El 26 de septiembre de 1971, 30.000 personas caminaban desde Trafalgar Square hasta Hyde Park en una manifestación por la renovación moral británica, conocida como Festival de la Luz. Mientras, el Frente de Liberación Gay y otros grupos de 'rebeldes', no antisistema, sino en el corazón del mismísimo sistema imperante, les insultaban y lanzaban bombas fétidas (hoy me temo que le lanzarían objetos más contundentes). Eran los indignados del momento, y Elena Valenciano, la amiga de todos los sufrientes, todavía no nos narcotizaba con su filantropía inmoral.

Poco después, el periodista británico de TV más reconocido, Malcolm Muggeridge (en la imagen), dentro de los actos del mismo festival, intervenía en el Central Hall de Westminster. Un grupo de señoritas disfrazadas de monjas subieron al escenario y se pusieron a bailar un danza obscena para impedirle hablar. No, no eran las Femen, tenían un poco menos de desvergüenza y un poco más de mala leche que las Femen.

Al final, Muggeridge consiguió hablar y pronunció, entre otras cosas, las palabras que encabezan este artículo: "Sin orden moral no hay orden social". Para ser exactos, sus palabras fueron: "En una sociedad sin orden moral es imposible que haya orden de ningún tipo"… ni dignidad de tipo alguno. Una buena enseñanza para los políticos de entonces y para los de ahora.

La vida de Malcolm resulta de lo más interesante, verdadero modelo del  hombre moderno. Se casó con una sobrina del matrimonio Webb, sí, los del socialismo fabiano de Bernard Shaw, en un lúgubre registro civil y dejando claro que no había ningún compromiso entre ambos.
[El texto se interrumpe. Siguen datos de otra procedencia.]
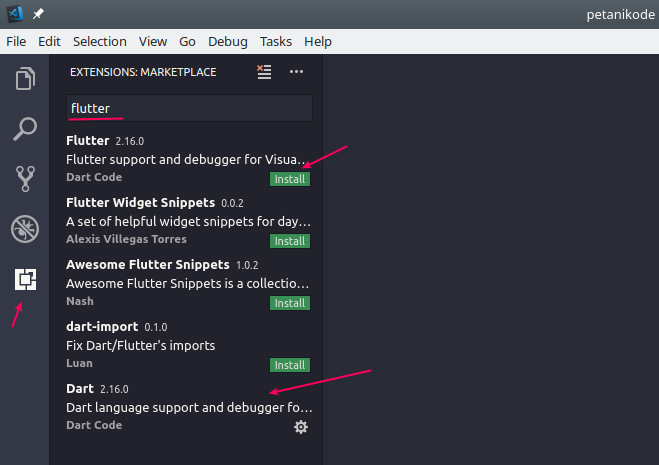Open the More Actions ellipsis in Extensions panel
The height and width of the screenshot is (465, 659).
296,72
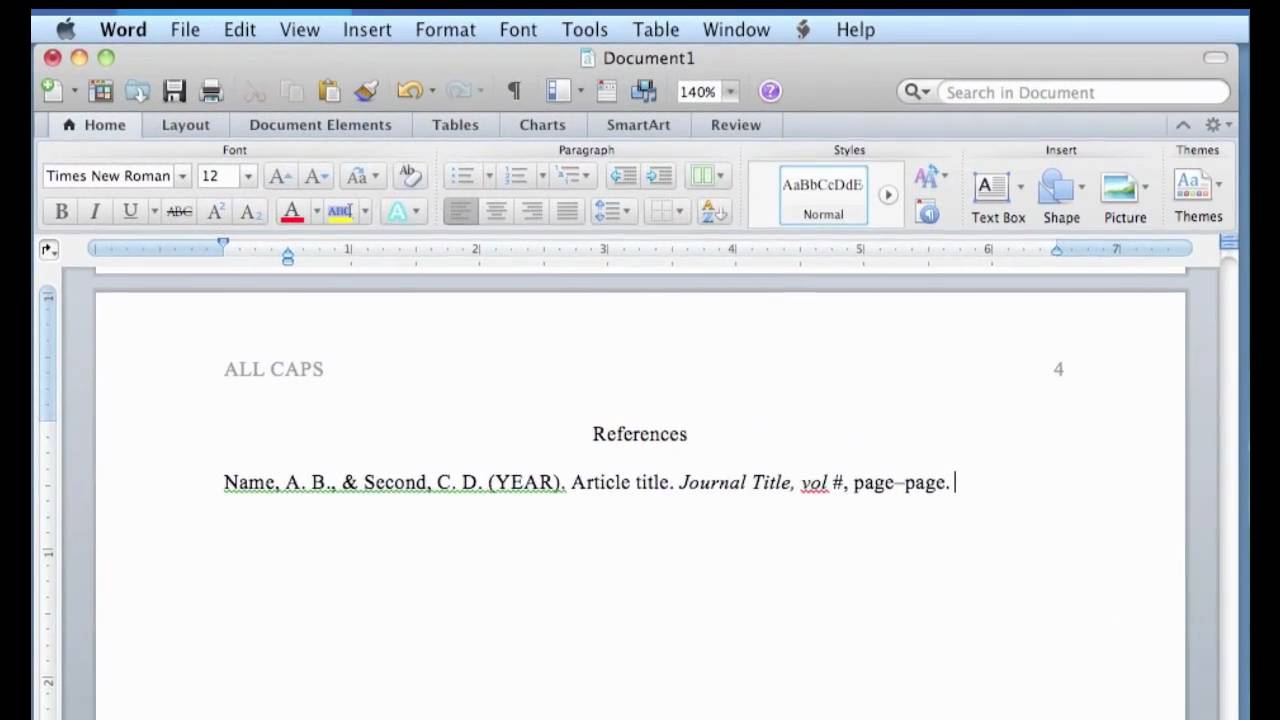Apply the red font color
The image size is (1280, 720).
(x=292, y=211)
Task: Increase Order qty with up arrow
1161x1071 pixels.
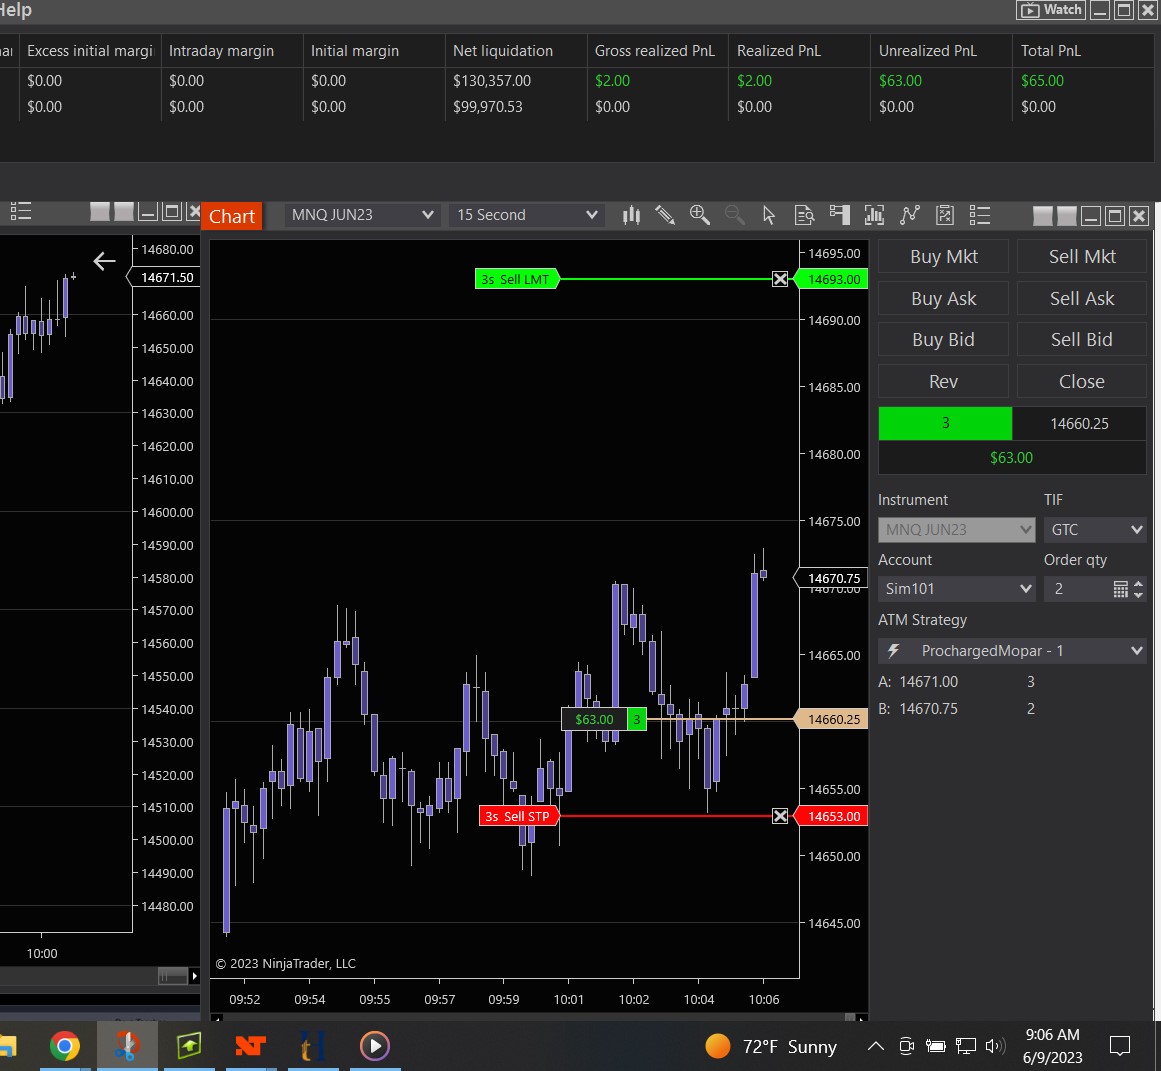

En efecto, ambos tuvieron todas las aventuras extramatrimoniales que pudieron, más que por el gusto del sexo por el gusto de la infidelidad, que es vicio más pegajoso que el carnal y dogma más duro que los del catecismo. Sólo Malcolm descubrió, e igual le ocurrió a su esposa, que la búsqueda de la felicidad en la deslealtad sólo le había traído desolación y angustia. Al final, describía así la felicidad que tanto había buscado y que no había conseguido: "La felicidad es un hermoso y ligero cervatillo. Cuando logras cazarlo se convierte en una pobre presa desesperada y, después de morir, en un hediondo pedazo de carne".

Los dos cónyuges se convirtieron al catolicismo para escándalo de la progresía. Incluso, al final de su vida, dimitió como rector de la Universidad de Edimburgo cuando los estudiantes reclamaron la legalización de la marihuana y de la píldora contraceptiva. Muggeridge resumió, con la experiencia que tenía en la materia, que aquellas reivindicaciones juveniles le recordaban los dos elementos a los que siempre se agarraban los viejos libertinos y babosos: "la droga y la cama".

No sé por qué me da que la vida de Muggeridge es un ejemplo vivo y señero del hombre de ahora mismo y de la sociedad del siglo XXI. Sin orden moral no puede haber orden social ni orden en sentido alguno. Y lo malo es que orden y libertad son complementarios y se necesitan el uno a otro, si falta la una el otro termina en estallido. Si falta el orden, la libertad termina pisoteada.